Создание государства – непростая работа, и требуется немало времени для того, чтобы ее завершить. Ликвидация патронажа на федеральном уровне заняла более 40 лет – от Закона Пендлтона до Нового курса. В Нью-Йорке, в Чикаго и в других городах определенные политические механизмы и патронаж просуществовали до 1960-х годов. Однако американская политическая система создает высокие барьеры при проведении реформ, и так происходит не во всех странах. Во многих случаях страны могут использовать такие внешние кризисы, как финансовые обвалы, природные катастрофы или военные угрозы для ускорения этого процесса. Однако существует очень мало исторических прецедентов подобного типа политической модернизации, проведенной в короткий период времени.
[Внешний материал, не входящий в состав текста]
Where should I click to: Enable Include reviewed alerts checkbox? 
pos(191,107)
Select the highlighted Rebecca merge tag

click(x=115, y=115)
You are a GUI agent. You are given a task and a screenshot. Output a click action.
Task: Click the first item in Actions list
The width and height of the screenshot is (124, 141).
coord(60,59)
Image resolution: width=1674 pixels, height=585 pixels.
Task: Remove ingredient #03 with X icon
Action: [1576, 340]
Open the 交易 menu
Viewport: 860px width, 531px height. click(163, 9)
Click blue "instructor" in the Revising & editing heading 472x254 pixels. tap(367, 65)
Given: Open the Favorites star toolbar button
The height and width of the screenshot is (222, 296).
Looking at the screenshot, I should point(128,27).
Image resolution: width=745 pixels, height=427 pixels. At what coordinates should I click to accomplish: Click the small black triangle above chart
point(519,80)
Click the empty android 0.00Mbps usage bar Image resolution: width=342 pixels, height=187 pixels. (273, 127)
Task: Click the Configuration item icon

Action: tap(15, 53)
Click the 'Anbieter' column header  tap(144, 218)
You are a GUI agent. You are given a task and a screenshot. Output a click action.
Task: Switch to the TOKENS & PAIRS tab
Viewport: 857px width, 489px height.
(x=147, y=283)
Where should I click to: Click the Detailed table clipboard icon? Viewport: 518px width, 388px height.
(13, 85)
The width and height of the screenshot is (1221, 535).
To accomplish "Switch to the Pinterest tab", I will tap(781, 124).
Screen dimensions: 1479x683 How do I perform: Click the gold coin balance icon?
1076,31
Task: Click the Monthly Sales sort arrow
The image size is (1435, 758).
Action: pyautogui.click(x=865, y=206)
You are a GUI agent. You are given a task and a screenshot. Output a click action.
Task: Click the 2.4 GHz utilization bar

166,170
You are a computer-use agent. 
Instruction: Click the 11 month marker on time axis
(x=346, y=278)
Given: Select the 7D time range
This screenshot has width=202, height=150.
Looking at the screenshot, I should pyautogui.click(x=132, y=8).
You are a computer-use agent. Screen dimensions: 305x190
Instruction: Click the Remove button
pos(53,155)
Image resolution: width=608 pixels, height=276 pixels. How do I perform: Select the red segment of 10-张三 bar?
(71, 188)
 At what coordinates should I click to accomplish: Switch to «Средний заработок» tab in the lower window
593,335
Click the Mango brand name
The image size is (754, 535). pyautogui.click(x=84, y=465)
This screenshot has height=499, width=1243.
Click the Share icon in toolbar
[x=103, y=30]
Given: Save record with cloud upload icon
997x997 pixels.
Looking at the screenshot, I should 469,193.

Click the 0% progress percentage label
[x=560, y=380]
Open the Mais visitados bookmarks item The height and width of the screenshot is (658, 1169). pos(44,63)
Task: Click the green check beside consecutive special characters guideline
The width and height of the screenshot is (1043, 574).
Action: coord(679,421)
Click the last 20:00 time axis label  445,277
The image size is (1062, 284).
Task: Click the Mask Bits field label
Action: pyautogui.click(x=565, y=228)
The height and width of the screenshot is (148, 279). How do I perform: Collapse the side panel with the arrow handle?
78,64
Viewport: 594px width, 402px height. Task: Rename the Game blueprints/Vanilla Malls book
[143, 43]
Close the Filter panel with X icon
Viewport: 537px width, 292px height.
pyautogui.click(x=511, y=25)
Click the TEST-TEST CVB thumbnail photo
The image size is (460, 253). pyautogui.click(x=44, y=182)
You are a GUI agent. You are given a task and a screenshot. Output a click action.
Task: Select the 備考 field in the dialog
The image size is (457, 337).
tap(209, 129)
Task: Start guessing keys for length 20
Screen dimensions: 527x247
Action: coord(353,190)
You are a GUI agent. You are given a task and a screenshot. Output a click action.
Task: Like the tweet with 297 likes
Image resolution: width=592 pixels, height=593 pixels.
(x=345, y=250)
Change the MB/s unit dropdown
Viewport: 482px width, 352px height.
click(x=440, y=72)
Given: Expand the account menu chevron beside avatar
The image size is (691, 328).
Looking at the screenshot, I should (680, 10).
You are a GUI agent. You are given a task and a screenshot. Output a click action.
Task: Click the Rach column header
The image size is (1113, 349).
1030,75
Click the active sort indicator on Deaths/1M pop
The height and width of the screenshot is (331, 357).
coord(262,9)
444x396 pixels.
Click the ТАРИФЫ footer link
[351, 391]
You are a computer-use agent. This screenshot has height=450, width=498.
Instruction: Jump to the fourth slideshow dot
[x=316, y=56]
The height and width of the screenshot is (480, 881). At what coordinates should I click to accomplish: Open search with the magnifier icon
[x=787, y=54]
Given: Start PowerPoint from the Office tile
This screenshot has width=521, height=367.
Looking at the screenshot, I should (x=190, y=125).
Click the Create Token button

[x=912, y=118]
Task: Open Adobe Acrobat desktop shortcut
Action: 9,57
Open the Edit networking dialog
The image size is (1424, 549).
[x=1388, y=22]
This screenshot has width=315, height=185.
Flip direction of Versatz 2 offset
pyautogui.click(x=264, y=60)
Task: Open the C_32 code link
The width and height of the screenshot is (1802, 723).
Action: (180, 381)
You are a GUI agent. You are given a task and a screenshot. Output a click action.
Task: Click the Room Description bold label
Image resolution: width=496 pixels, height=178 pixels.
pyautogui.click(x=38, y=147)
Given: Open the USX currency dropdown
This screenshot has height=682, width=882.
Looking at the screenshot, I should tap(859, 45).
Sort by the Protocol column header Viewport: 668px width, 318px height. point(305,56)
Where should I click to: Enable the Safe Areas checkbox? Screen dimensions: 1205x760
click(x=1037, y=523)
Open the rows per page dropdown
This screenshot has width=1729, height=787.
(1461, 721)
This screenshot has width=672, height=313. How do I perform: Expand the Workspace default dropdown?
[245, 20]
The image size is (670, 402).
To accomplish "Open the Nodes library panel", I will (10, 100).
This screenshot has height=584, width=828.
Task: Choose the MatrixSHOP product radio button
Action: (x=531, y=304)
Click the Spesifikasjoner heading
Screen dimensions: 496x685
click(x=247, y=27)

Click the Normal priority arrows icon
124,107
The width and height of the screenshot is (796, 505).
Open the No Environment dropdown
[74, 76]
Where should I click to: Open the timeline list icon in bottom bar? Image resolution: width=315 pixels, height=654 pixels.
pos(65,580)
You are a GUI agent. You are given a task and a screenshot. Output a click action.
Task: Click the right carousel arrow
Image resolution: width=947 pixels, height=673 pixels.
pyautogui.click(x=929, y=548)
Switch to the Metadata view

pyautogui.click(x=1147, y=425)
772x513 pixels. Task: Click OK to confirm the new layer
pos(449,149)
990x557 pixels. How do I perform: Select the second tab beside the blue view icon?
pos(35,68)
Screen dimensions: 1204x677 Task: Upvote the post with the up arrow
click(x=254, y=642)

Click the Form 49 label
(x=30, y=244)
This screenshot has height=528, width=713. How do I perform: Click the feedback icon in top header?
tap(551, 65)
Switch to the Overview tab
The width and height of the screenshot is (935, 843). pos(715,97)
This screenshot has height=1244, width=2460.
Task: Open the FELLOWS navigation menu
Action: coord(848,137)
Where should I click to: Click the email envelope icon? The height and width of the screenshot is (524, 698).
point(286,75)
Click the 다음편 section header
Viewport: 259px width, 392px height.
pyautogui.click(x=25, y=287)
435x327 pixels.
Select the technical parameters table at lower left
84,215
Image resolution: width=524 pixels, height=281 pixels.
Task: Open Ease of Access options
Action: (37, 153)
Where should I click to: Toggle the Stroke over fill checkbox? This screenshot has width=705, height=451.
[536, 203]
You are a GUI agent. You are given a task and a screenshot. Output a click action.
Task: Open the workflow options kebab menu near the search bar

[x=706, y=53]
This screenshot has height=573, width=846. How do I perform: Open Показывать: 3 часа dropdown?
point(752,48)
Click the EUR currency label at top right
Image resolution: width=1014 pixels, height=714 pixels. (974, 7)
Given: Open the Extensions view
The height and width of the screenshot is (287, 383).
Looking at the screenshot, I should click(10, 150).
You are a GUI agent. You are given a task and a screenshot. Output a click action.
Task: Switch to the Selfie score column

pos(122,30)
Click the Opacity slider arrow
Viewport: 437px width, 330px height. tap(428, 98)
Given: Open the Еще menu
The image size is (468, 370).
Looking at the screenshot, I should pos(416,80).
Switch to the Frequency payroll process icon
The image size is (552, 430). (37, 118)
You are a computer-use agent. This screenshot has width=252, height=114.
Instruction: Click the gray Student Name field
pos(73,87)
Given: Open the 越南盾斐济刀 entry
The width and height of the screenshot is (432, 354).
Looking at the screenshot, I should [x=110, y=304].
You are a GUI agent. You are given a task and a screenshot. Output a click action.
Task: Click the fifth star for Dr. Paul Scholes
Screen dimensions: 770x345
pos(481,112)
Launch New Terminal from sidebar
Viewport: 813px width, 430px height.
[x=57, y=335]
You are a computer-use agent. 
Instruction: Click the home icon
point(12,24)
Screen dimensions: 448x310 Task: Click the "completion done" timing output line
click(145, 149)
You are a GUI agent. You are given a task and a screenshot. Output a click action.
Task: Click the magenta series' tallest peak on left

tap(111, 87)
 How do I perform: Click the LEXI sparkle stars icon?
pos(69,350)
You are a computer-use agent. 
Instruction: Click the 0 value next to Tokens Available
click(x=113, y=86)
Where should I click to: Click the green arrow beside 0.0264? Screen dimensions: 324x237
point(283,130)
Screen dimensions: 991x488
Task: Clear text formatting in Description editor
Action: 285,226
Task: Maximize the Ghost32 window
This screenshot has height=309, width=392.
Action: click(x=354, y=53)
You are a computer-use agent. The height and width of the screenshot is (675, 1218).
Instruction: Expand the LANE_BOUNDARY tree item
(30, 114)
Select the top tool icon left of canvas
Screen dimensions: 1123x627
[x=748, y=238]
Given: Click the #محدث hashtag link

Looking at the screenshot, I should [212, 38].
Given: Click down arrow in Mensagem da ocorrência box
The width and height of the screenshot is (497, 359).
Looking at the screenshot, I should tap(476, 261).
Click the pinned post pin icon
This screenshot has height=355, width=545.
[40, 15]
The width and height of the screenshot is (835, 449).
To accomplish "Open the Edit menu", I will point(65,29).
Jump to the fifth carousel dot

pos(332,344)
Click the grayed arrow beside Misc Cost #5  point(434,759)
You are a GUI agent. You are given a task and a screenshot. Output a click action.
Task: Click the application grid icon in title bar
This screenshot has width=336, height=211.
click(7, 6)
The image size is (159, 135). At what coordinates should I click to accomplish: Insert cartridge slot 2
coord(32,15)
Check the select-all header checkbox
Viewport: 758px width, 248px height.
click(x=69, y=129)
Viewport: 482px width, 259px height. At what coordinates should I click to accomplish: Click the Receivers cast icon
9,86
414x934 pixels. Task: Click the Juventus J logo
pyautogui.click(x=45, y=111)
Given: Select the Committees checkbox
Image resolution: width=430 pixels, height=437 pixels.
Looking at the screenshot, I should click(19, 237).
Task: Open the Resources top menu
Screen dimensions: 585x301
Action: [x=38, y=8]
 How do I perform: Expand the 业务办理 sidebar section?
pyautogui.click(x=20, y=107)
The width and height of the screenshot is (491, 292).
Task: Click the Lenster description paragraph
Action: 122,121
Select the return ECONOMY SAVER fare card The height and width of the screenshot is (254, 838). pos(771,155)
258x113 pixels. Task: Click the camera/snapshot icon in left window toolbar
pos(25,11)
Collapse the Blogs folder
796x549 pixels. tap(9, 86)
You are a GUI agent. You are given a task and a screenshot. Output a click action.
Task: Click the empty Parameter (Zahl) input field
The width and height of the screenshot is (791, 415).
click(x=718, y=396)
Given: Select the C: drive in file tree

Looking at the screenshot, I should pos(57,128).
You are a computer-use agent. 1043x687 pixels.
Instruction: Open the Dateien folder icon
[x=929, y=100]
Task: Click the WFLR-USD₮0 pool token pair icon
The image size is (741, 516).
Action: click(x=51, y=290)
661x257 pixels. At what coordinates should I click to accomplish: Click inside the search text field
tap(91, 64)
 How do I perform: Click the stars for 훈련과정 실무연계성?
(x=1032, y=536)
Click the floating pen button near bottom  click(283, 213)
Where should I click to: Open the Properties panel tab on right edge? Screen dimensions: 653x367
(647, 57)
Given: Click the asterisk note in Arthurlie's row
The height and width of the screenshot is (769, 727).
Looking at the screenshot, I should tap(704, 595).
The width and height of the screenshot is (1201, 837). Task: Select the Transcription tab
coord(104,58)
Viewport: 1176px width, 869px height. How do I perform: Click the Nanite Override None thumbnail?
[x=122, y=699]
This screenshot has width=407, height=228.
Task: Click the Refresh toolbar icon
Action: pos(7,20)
Создание государства в Греции было особенно сложным из-за роли внешних сил. В Греции в течение многих веков правили турки, иностранцы помогли этой стране добиться независимости, они навязали стране Оттона Баварского в качестве первого короля вновь созданного государства, они попытались разрушить процесс модернизации политической системы и продолжали вмешиваться для того, чтобы помочь таким внутренним группам как греческие коммунисты или помешать им. Все это ослабляло легитимность греческих правительств, повышало недоверие к государству, и в конечном счете попытка создать полностью модернизированную политическую систему закончилась провалом. В какой-то мере борьба между Европейским союзом, Международным валютным фондом и правительством Греции по поводу финансового кризиса в начале XXI века представляет собой всего лишь новую главу в продолжающейся истории.
Греция служит примером попыток трансплантировать современные политические институты из одной части мира в другую. Процесс глобализации, по сути, начался с момента великих путешествий европейцев, их открытий в XV веке и наступления эпохи колониализма, в результате которой целые регионы неожиданным образом оказались в контакте друг с другом. Соприкосновение туземных обществ в разных концах земного шара с западной культурой и институтами имело глубокие и часто смертельные последствия. Это также означало, что политическое развитие больше уже никогда не будет процессом, происходящим преимущественно внутри одного региона или общества. Иностранные модели будут насильственно вводиться или добровольно приниматься местными жителями, и при этом условия для институционального развития будут оставаться весьма разными. Почему этот процесс проходил лучше в одних частях мира, чем в других? Еще один очень хороший и важный вопрос.